Give back all the data exactly as it was written.

*** Opening Supplied information ***

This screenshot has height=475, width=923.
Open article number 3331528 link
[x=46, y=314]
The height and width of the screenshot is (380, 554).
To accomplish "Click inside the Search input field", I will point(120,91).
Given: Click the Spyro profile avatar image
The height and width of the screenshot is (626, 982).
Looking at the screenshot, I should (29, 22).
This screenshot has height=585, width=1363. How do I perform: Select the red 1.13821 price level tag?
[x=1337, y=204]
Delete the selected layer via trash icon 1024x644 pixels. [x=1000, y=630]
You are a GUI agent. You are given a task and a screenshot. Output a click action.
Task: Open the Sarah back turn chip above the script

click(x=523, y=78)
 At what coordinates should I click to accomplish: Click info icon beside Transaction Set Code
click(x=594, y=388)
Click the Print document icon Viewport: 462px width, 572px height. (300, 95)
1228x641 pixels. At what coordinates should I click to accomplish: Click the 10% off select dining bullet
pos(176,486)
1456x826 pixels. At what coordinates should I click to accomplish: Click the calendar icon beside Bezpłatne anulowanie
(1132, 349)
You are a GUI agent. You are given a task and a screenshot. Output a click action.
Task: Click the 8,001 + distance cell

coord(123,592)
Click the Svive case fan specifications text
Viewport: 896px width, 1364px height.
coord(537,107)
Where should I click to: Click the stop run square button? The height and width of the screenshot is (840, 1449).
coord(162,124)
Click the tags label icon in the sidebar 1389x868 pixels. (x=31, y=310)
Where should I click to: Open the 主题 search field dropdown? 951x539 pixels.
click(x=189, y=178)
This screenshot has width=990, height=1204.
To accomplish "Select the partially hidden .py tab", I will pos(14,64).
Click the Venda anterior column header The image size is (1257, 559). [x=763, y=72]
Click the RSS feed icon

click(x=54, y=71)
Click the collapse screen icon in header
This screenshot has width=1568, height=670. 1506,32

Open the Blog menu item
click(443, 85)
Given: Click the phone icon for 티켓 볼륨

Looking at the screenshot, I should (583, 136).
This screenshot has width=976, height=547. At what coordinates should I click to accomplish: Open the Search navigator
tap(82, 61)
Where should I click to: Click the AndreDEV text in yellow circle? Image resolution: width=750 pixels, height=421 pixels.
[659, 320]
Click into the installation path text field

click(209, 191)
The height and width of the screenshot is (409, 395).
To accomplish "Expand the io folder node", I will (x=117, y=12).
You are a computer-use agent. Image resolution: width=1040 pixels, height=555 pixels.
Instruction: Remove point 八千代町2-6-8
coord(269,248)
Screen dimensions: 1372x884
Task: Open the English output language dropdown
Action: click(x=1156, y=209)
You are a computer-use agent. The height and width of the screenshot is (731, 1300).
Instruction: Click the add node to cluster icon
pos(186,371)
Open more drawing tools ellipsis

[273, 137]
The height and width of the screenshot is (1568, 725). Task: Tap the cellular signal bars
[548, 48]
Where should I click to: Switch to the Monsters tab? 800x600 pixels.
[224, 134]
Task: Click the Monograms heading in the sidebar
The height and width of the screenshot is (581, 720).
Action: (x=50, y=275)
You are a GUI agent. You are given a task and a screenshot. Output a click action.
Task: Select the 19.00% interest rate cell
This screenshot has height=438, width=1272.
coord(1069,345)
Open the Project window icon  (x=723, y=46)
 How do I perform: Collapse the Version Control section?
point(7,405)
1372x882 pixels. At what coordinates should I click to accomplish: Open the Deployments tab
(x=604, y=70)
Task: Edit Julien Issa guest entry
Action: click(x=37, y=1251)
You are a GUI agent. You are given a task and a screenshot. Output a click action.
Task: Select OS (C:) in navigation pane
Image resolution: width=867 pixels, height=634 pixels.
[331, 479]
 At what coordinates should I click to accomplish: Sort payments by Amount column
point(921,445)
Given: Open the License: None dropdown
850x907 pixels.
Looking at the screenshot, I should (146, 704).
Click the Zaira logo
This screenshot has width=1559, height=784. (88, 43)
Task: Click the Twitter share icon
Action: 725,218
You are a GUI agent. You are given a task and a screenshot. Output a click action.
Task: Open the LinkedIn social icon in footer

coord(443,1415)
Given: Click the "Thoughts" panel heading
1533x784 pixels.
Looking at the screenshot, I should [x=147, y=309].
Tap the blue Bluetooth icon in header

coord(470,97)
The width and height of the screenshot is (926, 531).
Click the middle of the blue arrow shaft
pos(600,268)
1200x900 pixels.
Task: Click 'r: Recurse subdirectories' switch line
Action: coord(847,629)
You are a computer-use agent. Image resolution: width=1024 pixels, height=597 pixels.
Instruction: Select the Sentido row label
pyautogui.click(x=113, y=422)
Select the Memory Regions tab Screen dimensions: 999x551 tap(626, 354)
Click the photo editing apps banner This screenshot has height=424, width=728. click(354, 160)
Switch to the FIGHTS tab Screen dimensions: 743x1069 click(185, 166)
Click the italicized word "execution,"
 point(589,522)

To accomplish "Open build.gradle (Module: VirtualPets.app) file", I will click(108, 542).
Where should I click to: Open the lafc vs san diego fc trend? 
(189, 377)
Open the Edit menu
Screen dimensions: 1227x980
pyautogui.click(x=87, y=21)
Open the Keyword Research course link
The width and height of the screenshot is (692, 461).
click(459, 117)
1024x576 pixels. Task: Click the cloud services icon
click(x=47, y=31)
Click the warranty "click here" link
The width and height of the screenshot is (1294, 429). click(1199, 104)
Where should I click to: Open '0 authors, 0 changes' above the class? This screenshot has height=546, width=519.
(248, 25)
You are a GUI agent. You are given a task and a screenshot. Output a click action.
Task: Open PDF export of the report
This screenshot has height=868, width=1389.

*** Closing Supplied information ***

#### Result for this task:
This screenshot has height=475, width=923.
Open article number 3331528 link
[x=46, y=314]
The height and width of the screenshot is (380, 554).
To accomplish "Click inside the Search input field", I will point(120,91).
Given: Click the Spyro profile avatar image
The height and width of the screenshot is (626, 982).
Looking at the screenshot, I should (29, 22).
This screenshot has height=585, width=1363. How do I perform: Select the red 1.13821 price level tag?
[x=1337, y=204]
Delete the selected layer via trash icon 1024x644 pixels. [x=1000, y=630]
You are a GUI agent. You are given a task and a screenshot. Output a click action.
Task: Open the Sarah back turn chip above the script

click(x=523, y=78)
 At what coordinates should I click to accomplish: Click info icon beside Transaction Set Code
click(x=594, y=388)
Click the Print document icon Viewport: 462px width, 572px height. (300, 95)
1228x641 pixels. At what coordinates should I click to accomplish: Click the 10% off select dining bullet
pos(176,486)
1456x826 pixels. At what coordinates should I click to accomplish: Click the calendar icon beside Bezpłatne anulowanie
(1132, 349)
You are a GUI agent. You are given a task and a screenshot. Output a click action.
Task: Click the 8,001 + distance cell

coord(123,592)
Click the Svive case fan specifications text
Viewport: 896px width, 1364px height.
coord(537,107)
Where should I click to: Click the stop run square button? The height and width of the screenshot is (840, 1449).
coord(162,124)
Click the tags label icon in the sidebar 1389x868 pixels. (x=31, y=310)
Where should I click to: Open the 主题 search field dropdown? 951x539 pixels.
click(x=189, y=178)
This screenshot has width=990, height=1204.
To accomplish "Select the partially hidden .py tab", I will pos(14,64).
Click the Venda anterior column header The image size is (1257, 559). [x=763, y=72]
Click the RSS feed icon

click(x=54, y=71)
Click the collapse screen icon in header
This screenshot has width=1568, height=670. 1506,32

Open the Blog menu item
click(443, 85)
Given: Click the phone icon for 티켓 볼륨

Looking at the screenshot, I should (583, 136).
This screenshot has width=976, height=547. At what coordinates should I click to accomplish: Open the Search navigator
tap(82, 61)
Where should I click to: Click the AndreDEV text in yellow circle? Image resolution: width=750 pixels, height=421 pixels.
[659, 320]
Click into the installation path text field

click(209, 191)
The height and width of the screenshot is (409, 395).
To accomplish "Expand the io folder node", I will (x=117, y=12).
You are a computer-use agent. Image resolution: width=1040 pixels, height=555 pixels.
Instruction: Remove point 八千代町2-6-8
coord(269,248)
Screen dimensions: 1372x884
Task: Open the English output language dropdown
Action: click(x=1156, y=209)
You are a computer-use agent. The height and width of the screenshot is (731, 1300).
Instruction: Click the add node to cluster icon
pos(186,371)
Open more drawing tools ellipsis

[273, 137]
The height and width of the screenshot is (1568, 725). Task: Tap the cellular signal bars
[548, 48]
Where should I click to: Switch to the Monsters tab? 800x600 pixels.
[224, 134]
Task: Click the Monograms heading in the sidebar
The height and width of the screenshot is (581, 720).
Action: (x=50, y=275)
You are a GUI agent. You are given a task and a screenshot. Output a click action.
Task: Select the 19.00% interest rate cell
This screenshot has height=438, width=1272.
coord(1069,345)
Open the Project window icon  (x=723, y=46)
 How do I perform: Collapse the Version Control section?
point(7,405)
1372x882 pixels. At what coordinates should I click to accomplish: Open the Deployments tab
(x=604, y=70)
Task: Edit Julien Issa guest entry
Action: click(x=37, y=1251)
You are a GUI agent. You are given a task and a screenshot. Output a click action.
Task: Select OS (C:) in navigation pane
Image resolution: width=867 pixels, height=634 pixels.
[331, 479]
 At what coordinates should I click to accomplish: Sort payments by Amount column
point(921,445)
Given: Open the License: None dropdown
850x907 pixels.
Looking at the screenshot, I should (146, 704).
Click the Zaira logo
This screenshot has width=1559, height=784. (88, 43)
Task: Click the Twitter share icon
Action: 725,218
You are a GUI agent. You are given a task and a screenshot. Output a click action.
Task: Open the LinkedIn social icon in footer

coord(443,1415)
Given: Click the "Thoughts" panel heading
1533x784 pixels.
Looking at the screenshot, I should [x=147, y=309].
Tap the blue Bluetooth icon in header

coord(470,97)
The width and height of the screenshot is (926, 531).
Click the middle of the blue arrow shaft
pos(600,268)
1200x900 pixels.
Task: Click 'r: Recurse subdirectories' switch line
Action: coord(847,629)
You are a computer-use agent. Image resolution: width=1024 pixels, height=597 pixels.
Instruction: Select the Sentido row label
pyautogui.click(x=113, y=422)
Select the Memory Regions tab Screen dimensions: 999x551 tap(626, 354)
Click the photo editing apps banner This screenshot has height=424, width=728. click(354, 160)
Switch to the FIGHTS tab Screen dimensions: 743x1069 click(185, 166)
Click the italicized word "execution,"
 point(589,522)

To accomplish "Open build.gradle (Module: VirtualPets.app) file", I will click(108, 542).
Where should I click to: Open the lafc vs san diego fc trend? 
(189, 377)
Open the Edit menu
Screen dimensions: 1227x980
pyautogui.click(x=87, y=21)
Open the Keyword Research course link
The width and height of the screenshot is (692, 461).
click(459, 117)
1024x576 pixels. Task: Click the cloud services icon
click(x=47, y=31)
Click the warranty "click here" link
The width and height of the screenshot is (1294, 429). click(1199, 104)
Where should I click to: Open '0 authors, 0 changes' above the class? This screenshot has height=546, width=519.
(248, 25)
You are a GUI agent. You are given a task and a screenshot. Output a click action.
Task: Open PDF export of the report
This screenshot has height=868, width=1389.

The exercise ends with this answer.